ProPublica reported that the lame-duck administration was rushing to finalize this regulatory change, but it is unlikely to affect any executions.
The Trump administration is rushing to finalize a number of regulatory changes before President Donald Trump leaves office next month, including one that could reauthorize the use of firing squads and electrocutions in federal executions,
ProPublica reported.
As the proposal notes, the default method for federal executions is lethal injection, except if a judge explicitly orders otherwise. But many states with the death penalty permit executions to be carried out by other means, including by electrocution, a firing squad, and nitrogen hypoxia. Tennessee, for example, executed a death-row prisoner with electrocution
in December.
The amended rule would essentially allow federal executions to be conducted via methods other than lethal injection in states that allow for other means of killing prisoners.
While lethal injection was initially presented as a more humane and less violent method of execution than the electric chair or a firing squad, certain lethal-injection drugs or problems with administering them
have led to complications and some botched injections, causing painful deaths for inmates.
The proposal for the rule change said "death by firing squad and death by electrocution do not violate the Eighth Amendment's prohibition on cruel and unusual punishment" under the prevailing Supreme Court precedent. It also cited
Bucklew v. Precythe and
Glossip v. Gross, cases in which death-row inmates said states' use of lethal injections violated the Eighth Amendment but were unsuccessful.
The proposed rule, according to the DOJ, "ensures that the Department is authorized to use the widest range of humane manners of execution permitted by law."
But
ProPublica reported the change may never change any executions. All the remaining federal executions scheduled before President-elect Joe Biden takes office on January 20 are planned to be conducted via lethal injection. Biden
opposes the use of the death penalty and has indicated his administration will not seek executions of federal death-row prisoners.
Five other inmates — Lisa Montgomery, Alfred Bourgeois, Brandon Bernard, Cory Johnson, and Dustin Higgins — are set to be executed between now and January 20. Montgomery will be the first female federal inmate to be executed in over 60 years,
according to the Death Penalty Information Center.
The Trump administration's plan to carry out multiple federal executions during a transition and lame-duck period is unprecedented,
the center said.
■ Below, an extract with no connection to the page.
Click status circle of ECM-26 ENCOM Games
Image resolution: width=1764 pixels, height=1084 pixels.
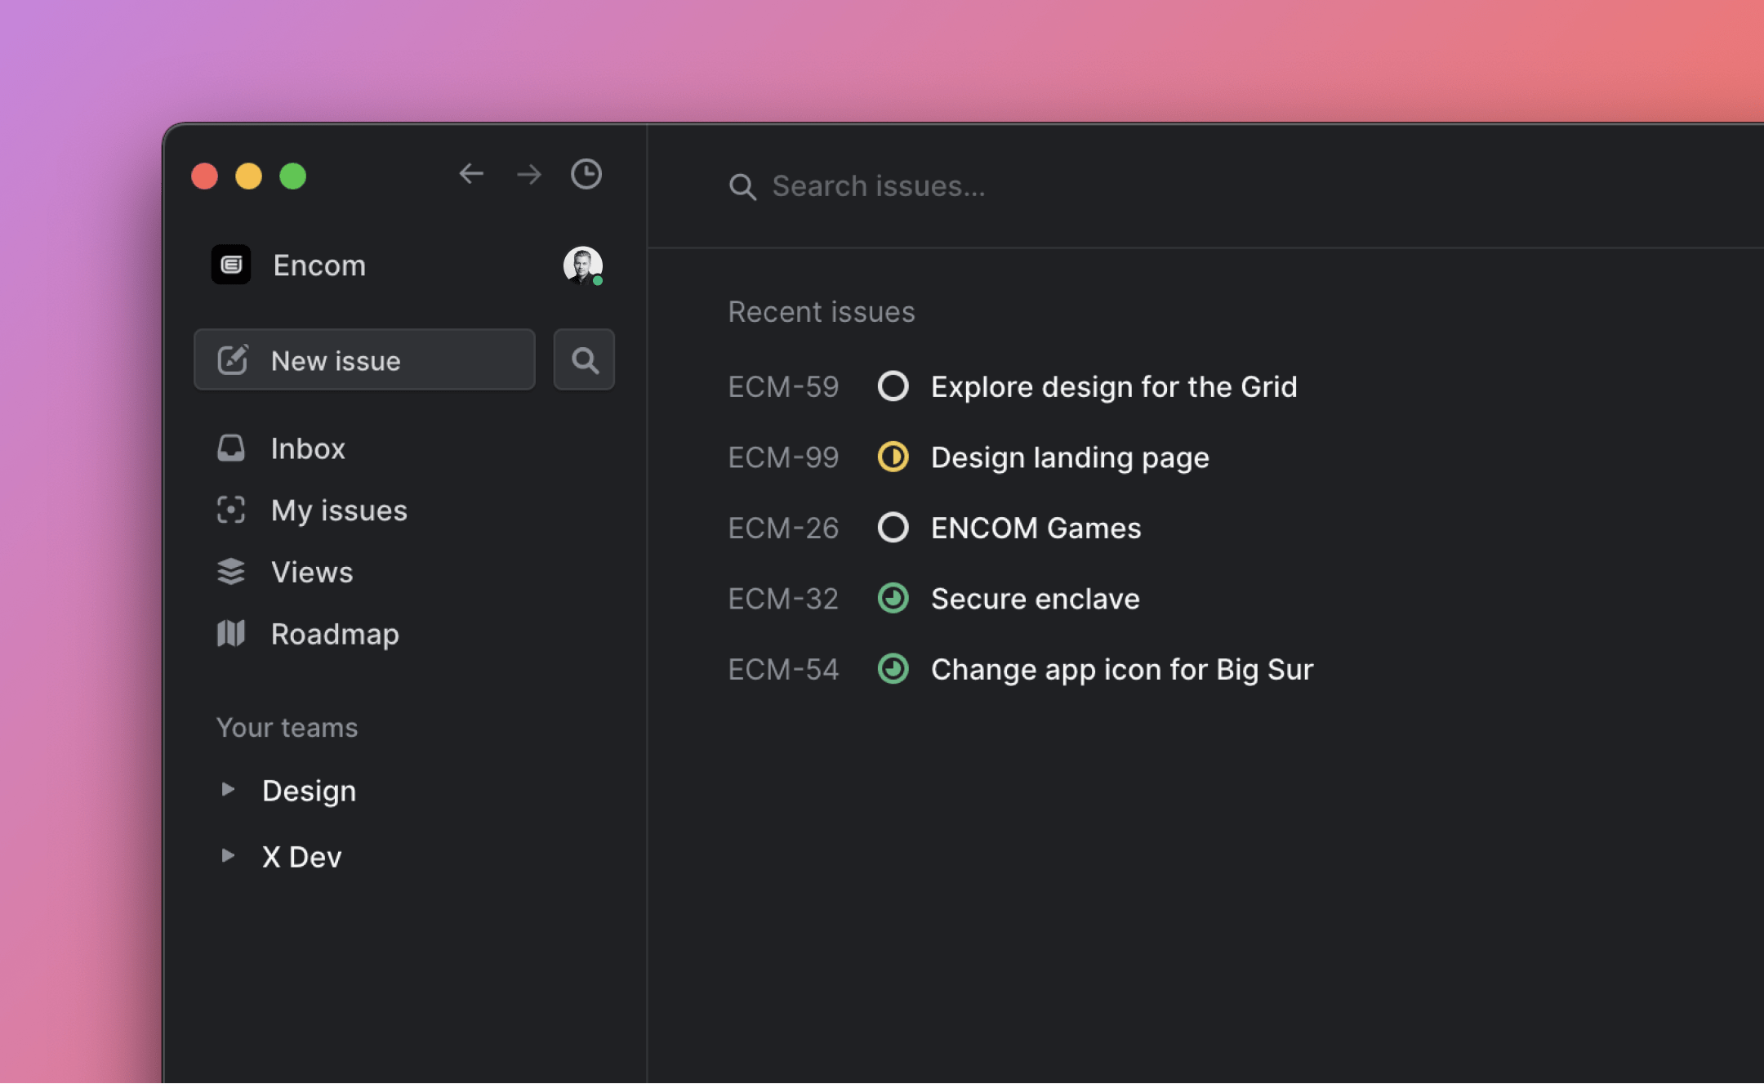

It said the Trump administration was the first to execute a death-row inmate during a presidential transition period since President Grover Cleveland's outgoing administration in 1889.
In addition to the federal government, 28 states employ the death penalty, while 22 states have legislatively abolished or issued a moratorium on its use,
according to the center.
According to ProPublica, the Trump administration is also hoping to make consequential regulatory changes in other areas, such as immigration, environmental policy, energy standards and water use, and the regulation of major food plants.